═══ RECORDS FOR THE EXERCISE ═══

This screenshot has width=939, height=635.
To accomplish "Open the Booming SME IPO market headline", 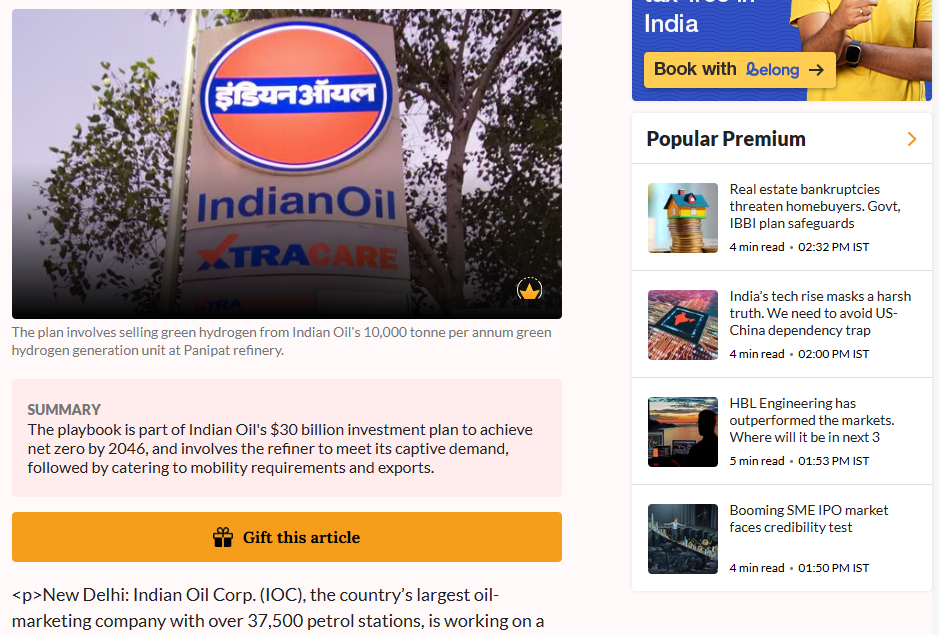I will tap(808, 519).
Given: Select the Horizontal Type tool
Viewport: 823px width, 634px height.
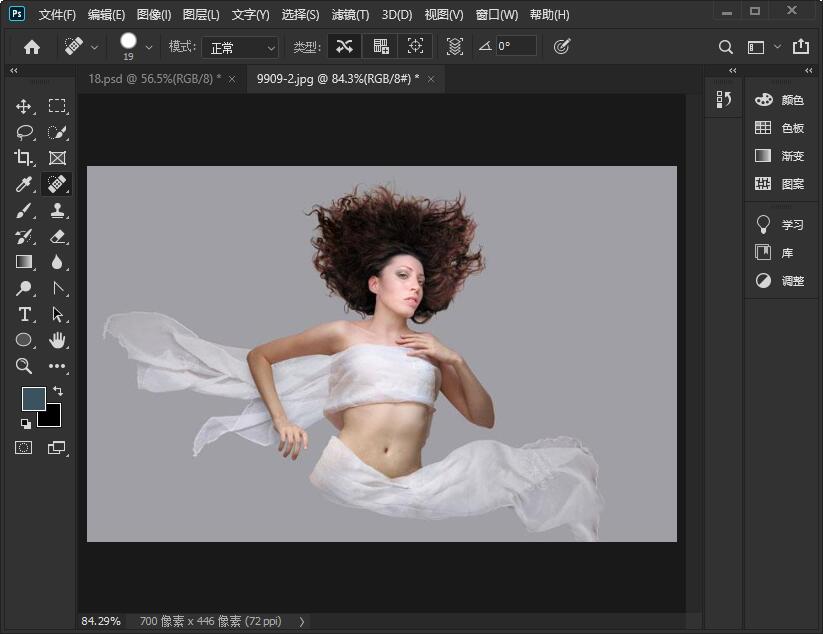Looking at the screenshot, I should click(x=24, y=314).
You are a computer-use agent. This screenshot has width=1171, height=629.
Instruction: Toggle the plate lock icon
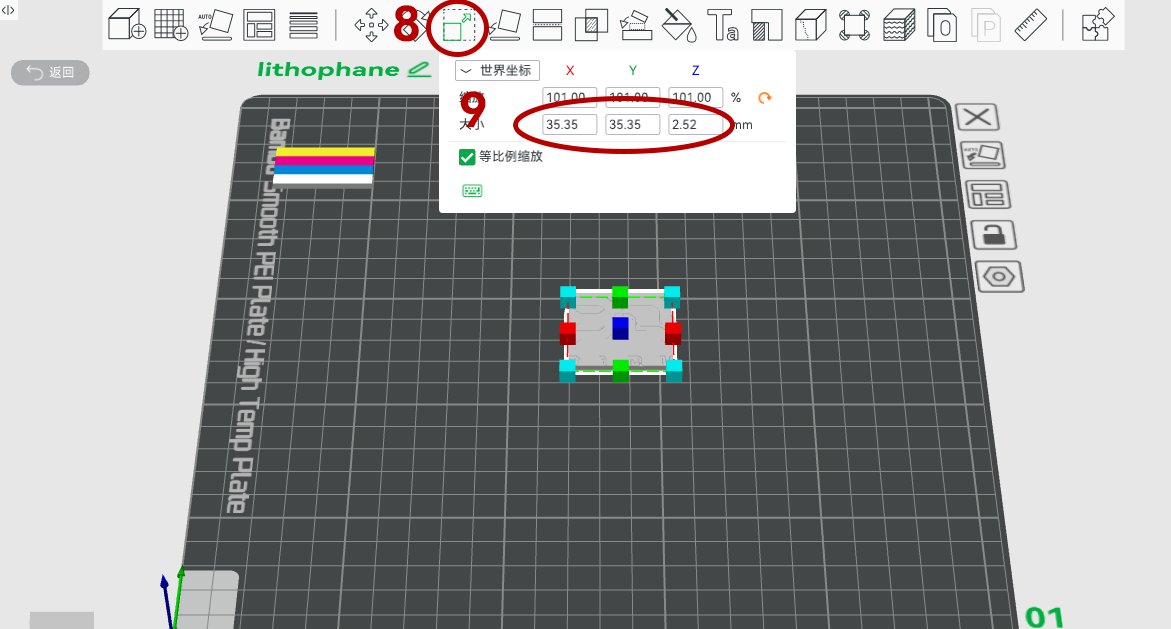[993, 235]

═══

_WHAT TO DO_: How many of the lines above include the string "This"? Answer with the number only.

_TASK SOLUTION_: 2